Five years into Junip’s career, González released a solo seven-inch single, which unexpectedly hit No. 4 on the Swedish pop chart. The band proceeded to go on the backburner (though it reconvened for albums in 2010 and 2013), and González dropped his university studies—he’d been working toward a PhD in biochemistry—to focus on music full-time. “All of a sudden, I was famous in Sweden,” he recalls.
And the nylon-string guitar had played a major role in making this happen. “At that point it became a thing for me to not switch to steel-string, even though that would have meant louder sound when we were playing live,” González says. “My sound engineers were trying to get me to play steel-string, but to me that sounded like what everyone else was doing.
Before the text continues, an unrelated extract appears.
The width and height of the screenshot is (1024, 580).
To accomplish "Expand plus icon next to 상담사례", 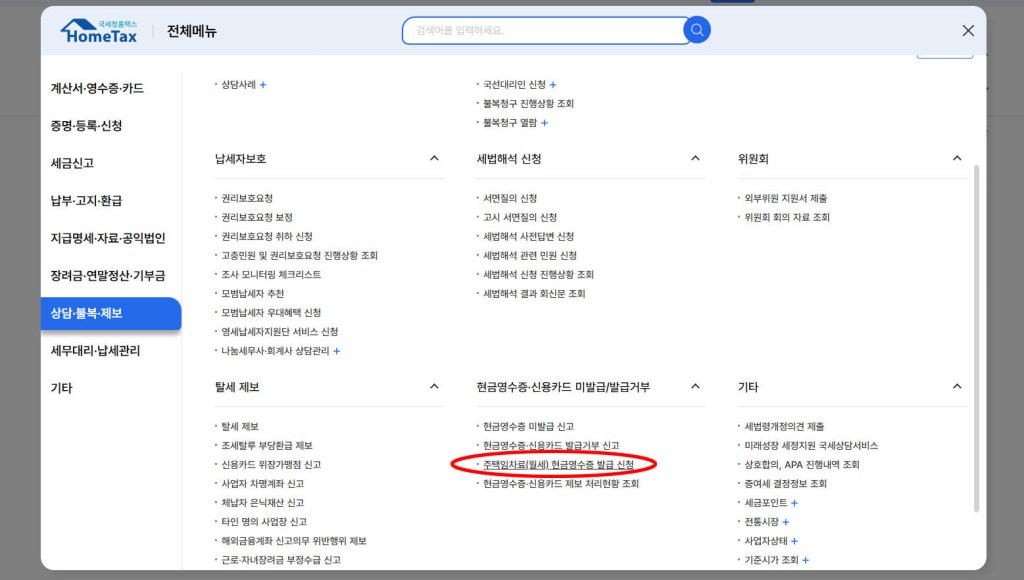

I wanted to do what I liked, and in a way that wasn’t new either, because in the ’60s and ’70s there were Spanish guitars everywhere, in the folk traditions and the protest singers and the music that I listened to when I was young.”
Against the Dying of the Light is González’s fifth studio album, and first in five years.
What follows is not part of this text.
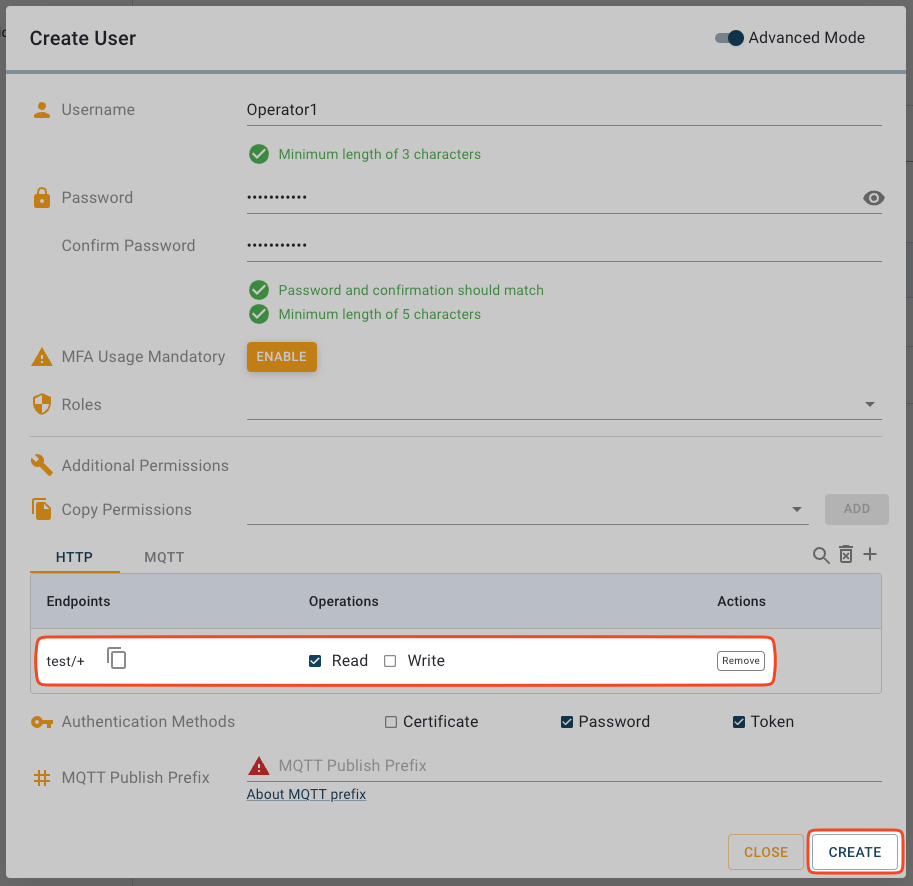Viewport: 913px width, 886px height.
Task: Toggle the Advanced Mode switch
Action: coord(730,38)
That vintage sound has informed not only González’s writing and playing but also his approach to recording. Although he works strictly in the digital domain with Logic Pro, he’ll add analog-style ambience to his tracks whenever he deems it necessary—which is most of the time. “I’ll record through a tube amplifier, so I get that distortion that you can’t really take away later,” he says. “After that, I’ll add some saturation in different steps, depending on the type of song, and some tape emulator. And then, one of my favorite things to do is to add noise. The Universal Audio A-Type plugin has a noise generator that’s pretty round in its sound. I’ve got some nice mics—on the new album, I used Neumann’s SM 69 stereo mic a lot—but I don’t want things to be too bright or hi-fi, so I try to make it sound more old-school.”
Add every hour spent looking for just the right kind and amount of tape-style distortion to every hour spent struggling with the relative complexity of guitar arrangements, and you begin to understand why it generally takes five-plus years for a José González album to be completed. And of course, those aren’t the only things that can eat up a lot of time. “I’ll tell my label, ‘The album’s almost done, I have all the demos so I’m gonna start recording soon,’” González says. “So they start booking tours and setting up interviews. But then, you know, life catches on. Someone in the family gets sick, and I’m not rehearsing guitar as much, and then I need another month, or two more months. But eventually,” he concludes with a shrug, “I get to a point where I feel like this is good enough.”
He’s being humble here. For most listeners, José González’s “good enough” is way more than that.